> _Extrait_:

++++++++

Le second point important de désaccord avec le texte adopté par l’Assemblée nationale en nouvelle lecture concerne les prérogatives dont le ministre de la santé continuerait d’être doté dans le cadre du régime applicable aux situations de menaces sanitaires, prévu par l’article L. 3131-1 du code de la santé publique.

Par la suppression complète de l’article 1er bis A introduit à l’initiative du Sénat, l’Assemblée nationale maintient la possibilité, pour le ministre de la santé, pendant la période transitoire de quatre mois qui s’ouvrira le 11 juillet, mais également à son issue, de mettre en œuvre « toute mesure proportionnée » pour lutter contre l’épidémie.

La fragilité juridique de ce régime a justifié, il y a quatre mois, l’instauration d’un régime d’exception ad hoc, afin de sécuriser l’action des pouvoirs publics et d’encadrer les atteintes portées aux libertés. Il serait pour le moins contradictoire qu’il constitue, pour les mois à venir, la principale base juridique mobilisée par le Gouvernement pour gérer l’épidémie.



NB :En application de l'article 44, alinéa 3, du Règlement, cette motion est soumise au Sénat avant la discussion des articles.

++++++++

> _Échantillon de données_:
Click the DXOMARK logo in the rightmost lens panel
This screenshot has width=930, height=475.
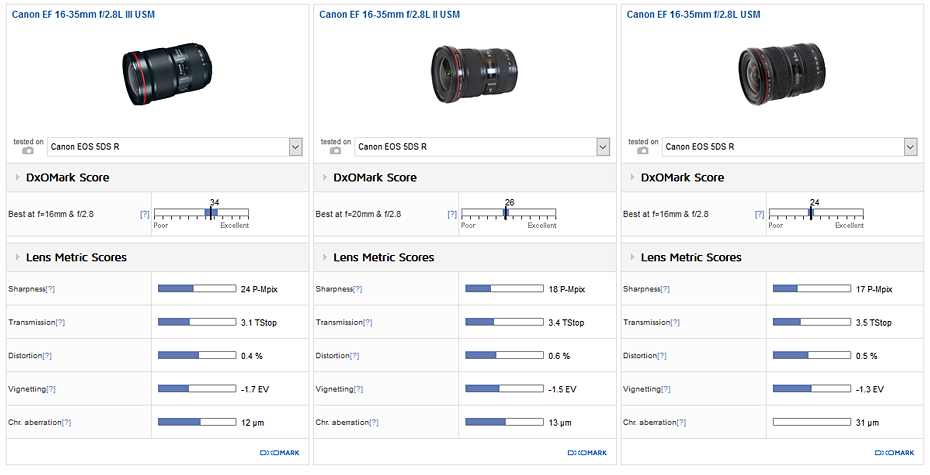893,453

++++++++

> _Consignes_:
• 1. Relève tous les articles que l'extrait cite avec leur numéro.
• 2. Recopie mot pour mot la partie de l'extrait qui va de « Par la suppression » à « pour gérer l’épidémie. ».

> _Réponses_:
• 1.
- l'article L. 3131-1 du code de la santé publique
- l'article 1er bis A
- l'article 44, alinéa 3, du Règlement

• 2.
Par la suppression complète de l’article 1er bis A introduit à l’initiative du Sénat, l’Assemblée nationale maintient la possibilité, pour le ministre de la santé, pendant la période transitoire de quatre mois qui s’ouvrira le 11 juillet, mais également à son issue, de mettre en œuvre « toute mesure proportionnée » pour lutter contre l’épidémie.

La fragilité juridique de ce régime a justifié, il y a quatre mois, l’instauration d’un régime d’exception ad hoc, afin de sécuriser l’action des pouvoirs publics et d’encadrer les atteintes portées aux libertés. Il serait pour le moins contradictoire qu’il constitue, pour les mois à venir, la principale base juridique mobilisée par le Gouvernement pour gérer l’épidémie.